The `die()` trick is good, but bash has an annoying quirk: if you try to `exit` while you're inside a subshell, then the subshell exits but the rest of the script continues. Example:
#!/bin/bash
die() { echo "$1" >&2; exit 1; }
cat myfile | while read line; do
if [[ "$line" =~ "information" ]]; then
die "Found match"
fi
done
echo "I don't want this line"
..."I don't want this line" will be printed.You can often avoid subshells (and in this specific example, shellcheck is absolutely right to complain about UUOC, and fixing that will also fix the die-from-a-subshell problem).

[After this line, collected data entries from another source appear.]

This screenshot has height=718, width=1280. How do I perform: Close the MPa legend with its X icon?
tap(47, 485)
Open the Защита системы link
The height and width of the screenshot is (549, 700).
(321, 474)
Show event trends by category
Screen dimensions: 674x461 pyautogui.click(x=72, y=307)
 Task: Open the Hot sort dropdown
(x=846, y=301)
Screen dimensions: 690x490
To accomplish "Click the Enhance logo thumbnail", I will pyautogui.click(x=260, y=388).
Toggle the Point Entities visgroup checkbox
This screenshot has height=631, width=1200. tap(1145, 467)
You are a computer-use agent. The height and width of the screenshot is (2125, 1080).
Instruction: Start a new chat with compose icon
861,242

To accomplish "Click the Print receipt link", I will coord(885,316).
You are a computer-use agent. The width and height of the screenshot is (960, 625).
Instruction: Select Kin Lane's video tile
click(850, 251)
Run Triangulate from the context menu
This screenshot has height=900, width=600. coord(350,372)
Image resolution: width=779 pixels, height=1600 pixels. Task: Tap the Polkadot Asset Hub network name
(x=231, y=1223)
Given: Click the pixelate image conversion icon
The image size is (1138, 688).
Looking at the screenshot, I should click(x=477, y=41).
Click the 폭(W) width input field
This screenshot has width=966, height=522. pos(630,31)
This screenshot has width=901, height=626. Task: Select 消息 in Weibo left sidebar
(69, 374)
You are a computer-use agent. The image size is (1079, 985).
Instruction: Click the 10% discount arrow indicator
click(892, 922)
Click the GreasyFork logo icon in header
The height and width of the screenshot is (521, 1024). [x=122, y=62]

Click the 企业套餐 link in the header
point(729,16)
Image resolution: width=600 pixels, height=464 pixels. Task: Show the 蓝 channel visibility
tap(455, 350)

But, sometimes you can't, or avoiding a subshell really complicates the script. For those occasions, you can grab the script's PID at the top of the script and then use that to kill it dead:
#!/bin/bash
MYPID=$$
die() { echo "$1" >&2; kill -9 $MYPID; exit 1; }
cat myfile | while read line; do
if [[ "$line" =~ "information" ]]; then
die "Found match"
fi
done
echo "I don't want this line"
...but, of course, there are tradeoffs here too; killing it this way is a little bit brutal, and I've found that (for reasons I don't understand) it's not entirely reliable either.
Could killing the PID like that create zombies?
Perhaps, but in any case I would never write code like this.
First of all, sending sigkill is literally overkill and perpetuates a bad practice. Send `TERM`. If it doesn't work, figure out why.
Secondly, subshells should be made as clear as possible and not hidden in pipes. Related, looping over `read` is essentially never the right thing to do. If you really need to do that, don't use pipes; use heredocs or herestrings.
Fourth, if you cannot avoid subshells and you want to terminate the full script on some condition, exit with a specific exit code from the subshell, check for it outside and terminate appropriately.
Do enlighten me on why it is a bad idea to use loops over read; it's perhaps one of my favourite patterns in bash, and combined with pipes, appears to me one of the cleanest ways to correctly and concisely utilise parallelism in software.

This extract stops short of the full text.